0,1,2期生は3種類のプロトタイプと言えるのだ。3期生からそれらを踏まえたメンツをしっかりと固めていく運営の方針だった。
たまたま、私達が運良くバズったので、そのバズった私達の型をモデルとして育成していき、そこから少しずつ事業を拡大したのがCRY.STi⟬A⟭LLIZATIONという事務所。
棚ぼたでプロトタイプとして活動出来るというのを研修でも遠回しに言われたほどだ。なので、バズる前までは先輩達とも仲は良かった。
何も分からない私達に配信のノウハウを叩き込んでくれたのは、紛れもない先輩方だったから。
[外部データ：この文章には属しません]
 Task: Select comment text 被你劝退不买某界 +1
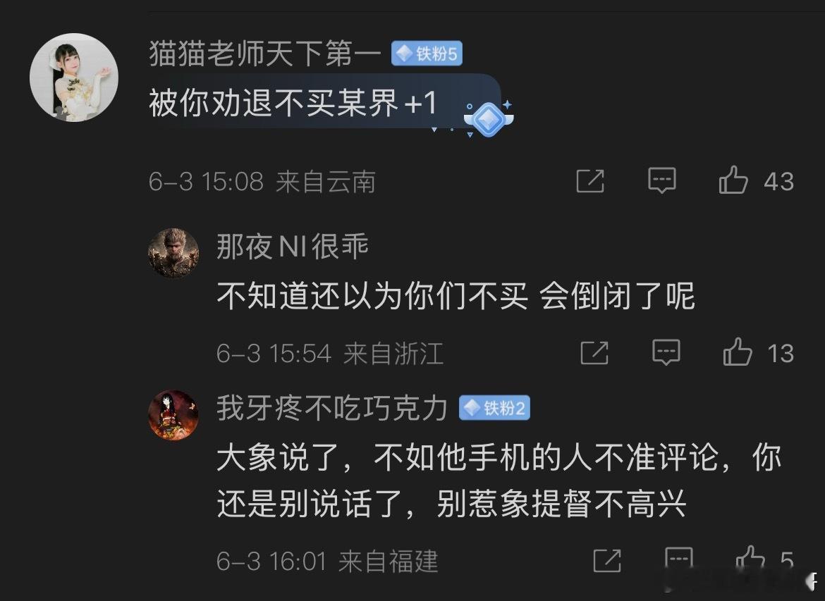293,102
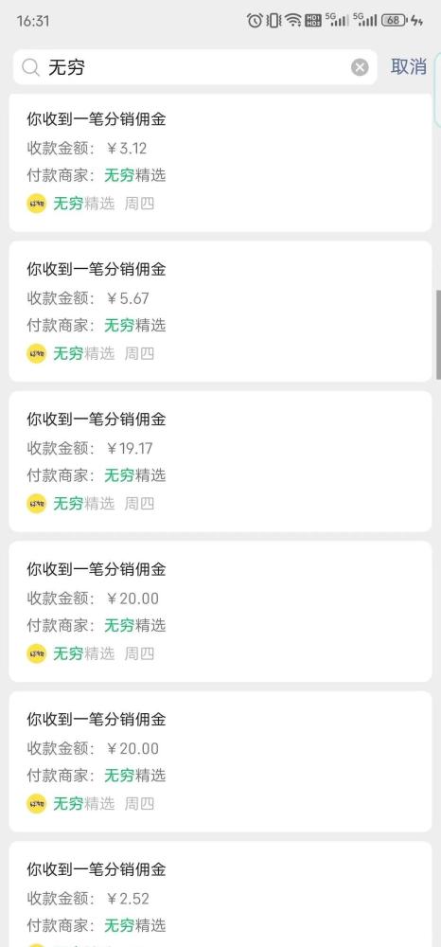Viewport: 441px width, 947px height.
Task: Tap the search magnifier icon
Action: click(x=31, y=67)
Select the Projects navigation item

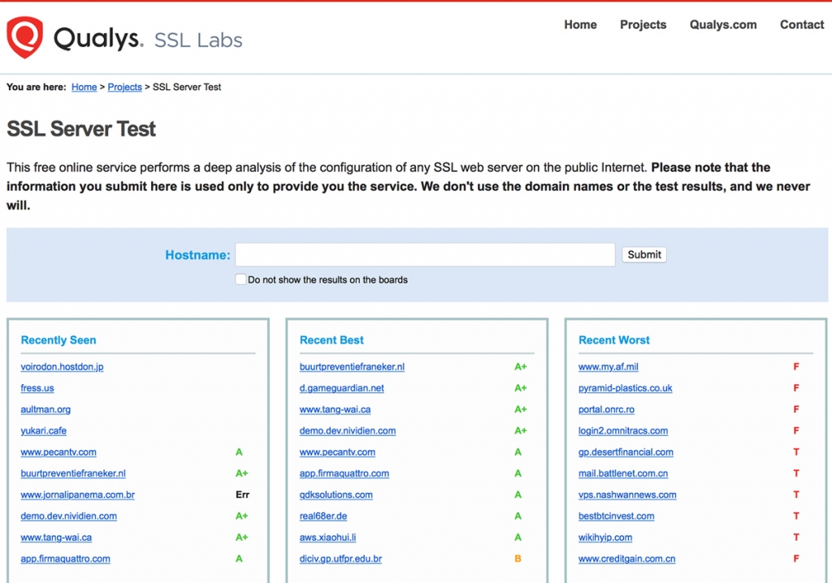643,24
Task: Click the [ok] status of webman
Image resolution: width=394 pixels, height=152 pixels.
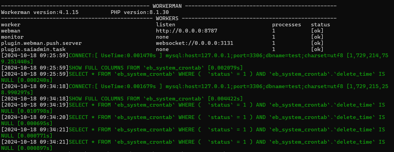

新人VTuberとしての頃からプロとしての力量があったので、その技術を誰よりも早くという意識で頭に詰め込んでいたのが、デビュー前の研修時代………デビューしてからも、最初は0、1期生のやることを全て真似ることから初めて…………そこから段々と自分の配信スタイルを確率していったというもの。
初期配信から「個性を付けるために何かやれ」と言われて、頭のおかしい新人というキャラを定着させる切っ掛けになったアドバイスも、色々と教わって………それを自分なりに消化した事で生まれたものだ。
色々とトラブルがあった関係であっても、ちゃんと先輩後輩の間柄だった時もあった。人間関係の軋轢も、そういうところでしっかりと学べたのが…………今の私を形作っている。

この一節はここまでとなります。